**EXTRACT:**
When the walls of Ayutthaya fell in April 1767, the flames were lit by the Burmese army. But the people who truly brought the city's reign as a capital to an end were two Siamese kings. Taksin chose never to rebuild it, while Rama I later ordered the remaining walls to be dismantled so their materials could be used to construct a new capital.
Ayutthaya had served as the capital of the Siamese kingdom since 1351. At the height of its prosperity, the city welcomed merchants and diplomats from Europe, Persia, China, and Japan.
Before the 18th century, it was one of Southeast Asia's most cosmopolitan capitals. Four centuries later, the city not only fell to a foreign invader but was also abandoned by its own successors.
A Different Kind of Destruction
The fall of Ayutthaya in 1767 was not the first time the city had been captured by Burma. In 1569, King Bayinnaung had already conquered the kingdom.

**SUPPLIED MATERIAL:**
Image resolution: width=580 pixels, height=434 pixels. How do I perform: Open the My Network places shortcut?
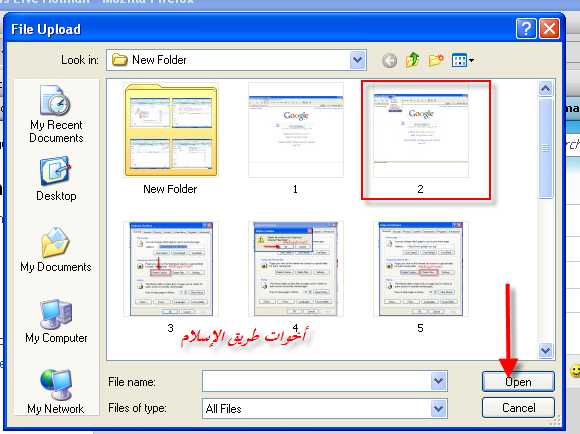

**WHAT IS ASKED:**
(A) Duplicate the part of the passage on Ayutthaya that opens with the words containing "When the walls" and closes with "China, and Japan.".
(B) According to the passage on Ayutthaya, since what year had the city served as the capital of the Siamese kingdom?
The material stands apart from the passage on Ayutthaya.

**ANSWERS FOR THIS EXERCISE:**
(A)
When the walls of Ayutthaya fell in April 1767, the flames were lit by the Burmese army. But the people who truly brought the city's reign as a capital to an end were two Siamese kings. Taksin chose never to rebuild it, while Rama I later ordered the remaining walls to be dismantled so their materials could be used to construct a new capital.
Ayutthaya had served as the capital of the Siamese kingdom since 1351. At the height of its prosperity, the city welcomed merchants and diplomats from Europe, Persia, China, and Japan.

(B) Since 1351.